As a parent myself, I know that this is a bitter pill to swallow. But as stressful as this mess seems right now, it could turn into a valuable lesson for your son down the road. If this son is your first college-bound child, you will be blown away next year when you see how quickly -- and sometimes overwhelmingly -- the burden of following up on countless requirements and requests (well beyond homework) falls upon teenagers who are still accustomed to parental oversight.

BUT ... on the other hand, it's actually not likely that your son's denials were due to the tardy teacher references. Most colleges are pretty loosey-goosey when it comes to those. They realize that some teachers are writing stacks of reference letters and get behind the eight ball, and that others simply procrastinate. So the college folks generally allow a lot of leeway when it comes to teacher letters and deadlines. If your son's admission verdicts were in the balance and depended on those missing letters, an admission official would likely have contacted the guidance counselor to inquire about the MIA missives before sealing your son's fate.

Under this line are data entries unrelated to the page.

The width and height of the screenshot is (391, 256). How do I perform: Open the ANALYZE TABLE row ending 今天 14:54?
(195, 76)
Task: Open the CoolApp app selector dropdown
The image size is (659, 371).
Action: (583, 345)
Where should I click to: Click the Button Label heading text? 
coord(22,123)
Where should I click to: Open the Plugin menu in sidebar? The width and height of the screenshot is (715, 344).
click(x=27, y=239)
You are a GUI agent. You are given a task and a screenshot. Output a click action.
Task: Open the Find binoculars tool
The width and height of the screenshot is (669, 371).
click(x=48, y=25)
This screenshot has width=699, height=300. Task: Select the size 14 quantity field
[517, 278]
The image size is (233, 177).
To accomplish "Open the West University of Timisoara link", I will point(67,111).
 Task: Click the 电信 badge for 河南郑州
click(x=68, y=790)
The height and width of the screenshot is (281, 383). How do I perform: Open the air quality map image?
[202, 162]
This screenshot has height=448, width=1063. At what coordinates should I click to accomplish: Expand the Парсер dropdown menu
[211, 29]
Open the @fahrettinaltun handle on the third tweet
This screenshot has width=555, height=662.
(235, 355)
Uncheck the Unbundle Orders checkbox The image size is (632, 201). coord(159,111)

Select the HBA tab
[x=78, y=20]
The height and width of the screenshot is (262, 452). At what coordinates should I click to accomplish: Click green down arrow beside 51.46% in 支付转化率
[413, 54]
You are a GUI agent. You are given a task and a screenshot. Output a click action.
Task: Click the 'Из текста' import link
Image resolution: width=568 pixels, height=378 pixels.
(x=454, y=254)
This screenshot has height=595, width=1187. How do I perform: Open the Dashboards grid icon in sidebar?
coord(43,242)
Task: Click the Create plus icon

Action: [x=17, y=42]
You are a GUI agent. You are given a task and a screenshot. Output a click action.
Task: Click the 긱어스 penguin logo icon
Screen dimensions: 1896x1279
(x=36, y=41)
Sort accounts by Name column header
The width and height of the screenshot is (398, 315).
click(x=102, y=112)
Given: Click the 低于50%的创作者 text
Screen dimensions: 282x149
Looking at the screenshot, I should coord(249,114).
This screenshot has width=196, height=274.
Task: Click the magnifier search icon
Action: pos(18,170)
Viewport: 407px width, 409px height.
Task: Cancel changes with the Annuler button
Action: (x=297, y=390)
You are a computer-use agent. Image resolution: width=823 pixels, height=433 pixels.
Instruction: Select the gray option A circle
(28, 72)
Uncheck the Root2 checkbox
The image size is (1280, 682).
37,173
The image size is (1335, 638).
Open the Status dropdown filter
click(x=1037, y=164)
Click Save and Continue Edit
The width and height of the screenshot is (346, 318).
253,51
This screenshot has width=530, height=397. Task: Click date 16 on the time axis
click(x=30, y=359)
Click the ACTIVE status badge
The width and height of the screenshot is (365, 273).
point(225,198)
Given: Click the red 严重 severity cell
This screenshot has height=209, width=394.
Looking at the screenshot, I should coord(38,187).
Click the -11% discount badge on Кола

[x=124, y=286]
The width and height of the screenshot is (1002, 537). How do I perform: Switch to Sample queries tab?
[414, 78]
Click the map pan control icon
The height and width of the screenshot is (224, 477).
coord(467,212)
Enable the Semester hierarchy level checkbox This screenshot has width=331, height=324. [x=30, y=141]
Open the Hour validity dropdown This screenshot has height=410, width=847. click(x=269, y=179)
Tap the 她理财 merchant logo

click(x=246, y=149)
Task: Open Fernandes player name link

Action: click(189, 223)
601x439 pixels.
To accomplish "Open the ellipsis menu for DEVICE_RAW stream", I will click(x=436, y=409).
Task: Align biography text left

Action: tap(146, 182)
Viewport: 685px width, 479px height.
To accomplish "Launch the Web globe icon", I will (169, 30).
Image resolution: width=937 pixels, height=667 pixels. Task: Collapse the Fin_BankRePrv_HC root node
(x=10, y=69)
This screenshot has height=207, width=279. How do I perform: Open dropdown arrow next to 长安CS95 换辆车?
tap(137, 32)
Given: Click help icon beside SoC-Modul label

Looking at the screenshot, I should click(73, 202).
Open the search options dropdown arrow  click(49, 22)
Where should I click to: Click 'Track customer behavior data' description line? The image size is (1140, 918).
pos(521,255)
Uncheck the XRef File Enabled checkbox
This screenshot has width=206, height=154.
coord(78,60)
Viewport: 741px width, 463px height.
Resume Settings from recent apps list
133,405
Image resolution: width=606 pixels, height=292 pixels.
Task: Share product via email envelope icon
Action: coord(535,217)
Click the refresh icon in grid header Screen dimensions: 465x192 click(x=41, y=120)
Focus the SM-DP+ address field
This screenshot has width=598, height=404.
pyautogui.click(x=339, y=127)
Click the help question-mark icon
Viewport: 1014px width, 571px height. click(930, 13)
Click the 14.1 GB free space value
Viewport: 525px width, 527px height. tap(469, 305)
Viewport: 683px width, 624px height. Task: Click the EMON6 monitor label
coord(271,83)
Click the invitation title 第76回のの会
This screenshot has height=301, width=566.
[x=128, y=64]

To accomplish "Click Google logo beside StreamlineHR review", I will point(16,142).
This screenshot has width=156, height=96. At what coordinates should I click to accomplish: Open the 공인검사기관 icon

Thus, The Dean's best guess is that the teacher-letter snafu didn't spawn the bad news. However, to be on the safe side while other decisions are still pending, your son can ask his guidance counselor to contact his colleges to explain that there was a miscommunication about recommendation protocol, which led to late letters. The counselor may not confess to being the guilty party here but, if so, he or she should mention this in the message. If the counselor won't write to the colleges (or your son feels it's too awkward to ask) then he can send an apologetic email to the colleges himself explaining that his teacher letters were late because of information that wasn't clearly communicated to the seniors at his school. But he must avoid whining and finger pointing and focus on the apology part of his note instead.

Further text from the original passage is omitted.